I am in a massive career rut. I am thinking about a PHD - I went to my employer and they went vicious.

If I do it full time - I'd get the grant.

If I do it part time - I'll fund it myself.

On the plus side - doing a PHD with an Institute of Techology is cheaper than a University.

Many colleges give scolarships - I would contact colleges directly and tease this out.


----------



## ibaraki (12 Sep 2008)

*Re: PhD advice*

A good supervisor is critical - ask ex-students what he or she was like as a supervisor. 

Publication is also v. important and its not necessary the number of papers you write - the impact factor of the journal is key


----------



## buffalo (13 Sep 2008)

*Re: PhD advice*

Commitment involved: Inappreciable at first, overwhelming at finish. Manageable in-between. But please don’t be discouraged.

  Getting funding: Depends on your area of study. What do other PhD students in your prospective area of study do? It also depends on the boss. Is s/he good at attracting funding? A quick look at how many people they have in their research group will answer that. Besides, if they want you bad enough, they will find the funding.

  Skills required: Not a lot. Desire mainly. Also, an aptitude in your chosen field and a healthy dose of bloody-mindedness.

  With respect to the above posts, I agree that choosing the right supervisor is important. The problem unfortunately is that you don't necessarily know who is good or bad before you start. Since the OP is a lecturer, s/he already has the advantage of seeing first hand the supervisors and programmes available in his/her institution. For most, this is not the case.

  Anyhow, regardless of supervisor, for those thinking of embarking on their PhD, you might want to consider the following…

  If you want your PhD quickly (3-4 years), don't do synthetic chemistry.

  If you want a career in academia, a prestigious university and/or supervisor helps. This can be "got around" by publishing your work in fairly decent journals. Check which journals your soon-to-be-supervisor has published in. Perhaps more important is checking how many times their previous work has been cited as compared to peers in their field. Added bonus to anybody who spends time abroad (post-doc researching, not drinking).

  If you are educating yourself to enter the civil service of Ireland, stop now. Your grade increase (to 10 as apart from 8 with a degree) is not worth the time and lost earnings that you will need to spend on your study. Not one person in the employment of the state will appreciate your "so-called" dedication to self-improvement. If you join the service after you are 25, you will not be accepted. In fact, you will be shunned in canteens across the land as an elitist.

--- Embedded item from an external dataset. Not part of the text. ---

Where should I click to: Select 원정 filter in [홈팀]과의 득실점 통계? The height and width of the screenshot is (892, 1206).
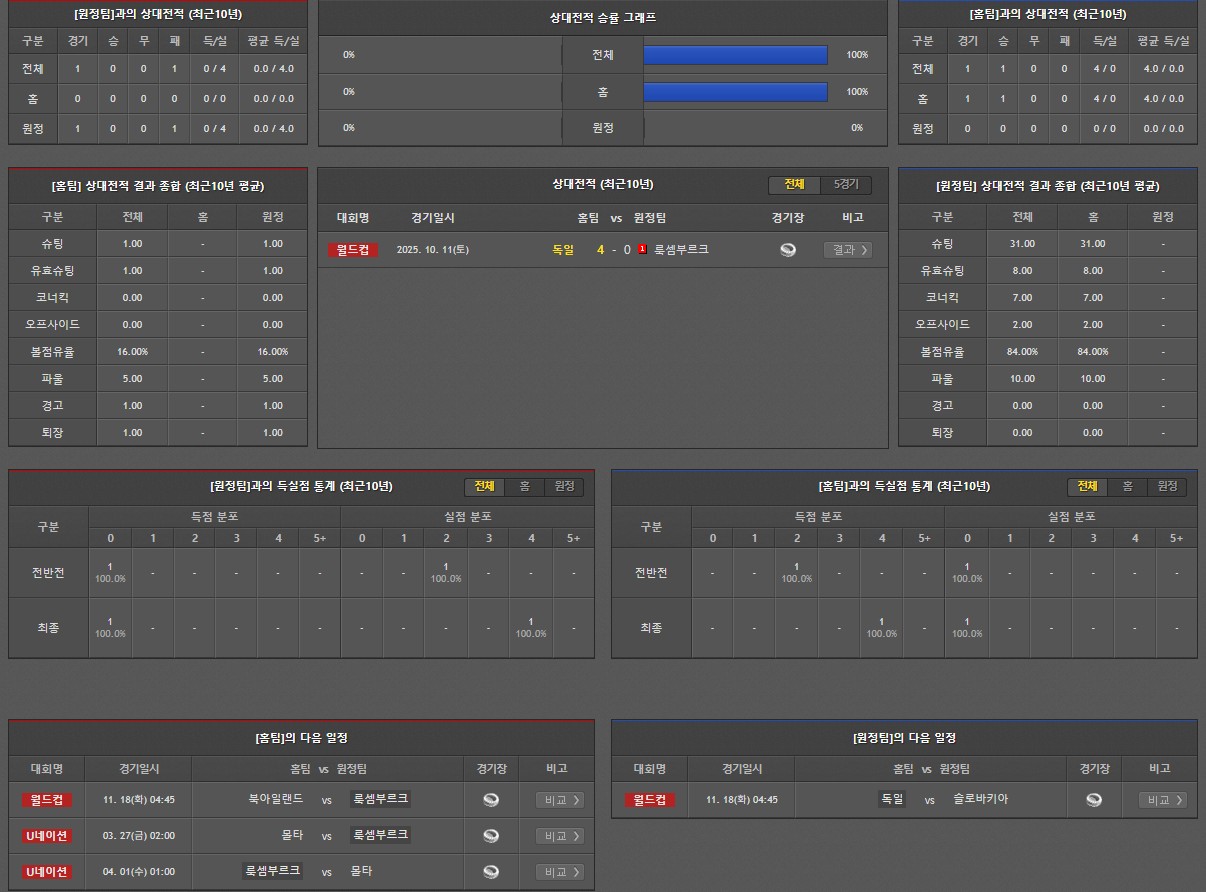[x=1167, y=486]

  If your PhD is in a technical discipline, you will more than likely be over-qualified for most positions in private enterprise in Ireland. We don't do private research. In fact, the most important people on the private factory floor of this fair nation are those that control the manufacturing process. A brief chat with these younger, higher earning and more important folk will only result in depression. Best avoided by lack of post-graduate education.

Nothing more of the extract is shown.